Because of that experience, I exhaustively explain my academic integrity policy on the first day of class, in my course documents, and prior to the first writing assignment. It doesn’t seem to help–students still cheat and plagiarize. As research has shown, students make that choice for a variety of reasons.

So why worry about it? As Don McCabe noted upon his retirement, it bleeds over into other areas of their life. As I ask my students, would they trust a doctor or engineer who cheated her/his way through school? Do they want to compete for scholarships, playing time, or jobs with peers who cheat? While I have been influenced in various ways to enforce a strict academic integrity policy, I don’t do it for my sake; believe me, the headache and paperwork are stressful. Rather, I do it for the students’ sake. I am trying to protect them from themselves, and if I can’t do that, then hopefully I am protecting their peers.

[1]. Some earlier writing I did on academic integrity policies is still floating around the Internet. I wrote this piece while serving as editor of the Center for Academic Integrity‘s newsletter.

[2]. You see, kids, back in the 1990s, students could consult an encyclopedia called Encarta on a new-fangled technology called CD-ROMs.

4 thoughts on “Why I Believe in a Strict Academic Integrity Policy

  1. I completely agree with your position on plagiarism, Mark. Like you, I’m firm about it, and dedicated to the process as an essential component of my pedagogy. As you note, confronting plagiarism is also a lot of extra work, and it requires considerable backbone.
    Part of the problem, I think, is the lack of consistency in academia over plagiarism. Therefore, from the student’s perspective, plagiarizing can become especially exciting as a game of gambling, and all the more enticing.
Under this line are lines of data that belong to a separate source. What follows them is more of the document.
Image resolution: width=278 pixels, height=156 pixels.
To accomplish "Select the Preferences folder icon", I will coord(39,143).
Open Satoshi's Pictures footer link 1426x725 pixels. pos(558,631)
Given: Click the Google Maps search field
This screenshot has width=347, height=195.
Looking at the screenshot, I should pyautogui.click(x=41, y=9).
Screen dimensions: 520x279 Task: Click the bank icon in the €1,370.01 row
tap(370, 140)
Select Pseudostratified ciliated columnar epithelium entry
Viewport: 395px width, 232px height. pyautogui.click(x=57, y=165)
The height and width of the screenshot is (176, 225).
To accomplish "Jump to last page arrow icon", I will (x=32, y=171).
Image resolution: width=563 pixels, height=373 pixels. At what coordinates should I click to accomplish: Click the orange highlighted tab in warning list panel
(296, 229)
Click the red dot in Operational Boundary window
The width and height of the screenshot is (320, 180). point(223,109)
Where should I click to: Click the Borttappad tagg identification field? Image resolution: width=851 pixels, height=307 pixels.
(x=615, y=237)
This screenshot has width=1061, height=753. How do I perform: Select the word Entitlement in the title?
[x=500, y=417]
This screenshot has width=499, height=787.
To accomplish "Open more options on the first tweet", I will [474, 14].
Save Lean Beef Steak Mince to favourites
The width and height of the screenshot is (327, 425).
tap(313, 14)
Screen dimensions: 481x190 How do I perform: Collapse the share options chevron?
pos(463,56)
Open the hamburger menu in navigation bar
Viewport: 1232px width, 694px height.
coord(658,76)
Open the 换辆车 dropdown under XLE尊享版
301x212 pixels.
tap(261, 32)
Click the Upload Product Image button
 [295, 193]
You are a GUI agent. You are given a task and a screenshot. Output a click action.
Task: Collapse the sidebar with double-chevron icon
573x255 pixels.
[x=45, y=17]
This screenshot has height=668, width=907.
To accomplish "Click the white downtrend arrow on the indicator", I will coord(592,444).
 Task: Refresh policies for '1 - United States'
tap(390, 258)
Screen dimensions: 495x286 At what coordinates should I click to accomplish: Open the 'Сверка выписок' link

  2. Yes, I’ve taken the same stance and luckily, the online university I teach for has a very hard stance on plagiarism. However, I have learned the lesson on dealing with the “administration” part that if a student contests my decision on course extensions that they are going to favor the student, even when I quote verbatim the University’s Student Handbook policy. But, in both cases, the student still failed the course, which had been part of my argument in why not granting the extension.

    Teaching the entry level history courses to students who have been allowed to get away with plagiarism in previous classes and through high school is difficult, especially if they have no clue that they are doing it despite the lessons within the course on what it is and how to avoid it. My best one yet is the student who lifted, 100-percent, his paper from the Eisenhower Foundation’s web site and then “claimed” that the Eisenhower Foundation had, in some way, gotten his paper and posted it to their web site.

      1. Turnitin is a WONDERFUL program, I just wish I could link it to all the forum responses and not just the written assignments. However, its pretty easy to tell if a student is lifting stuff for their weekly forum responses.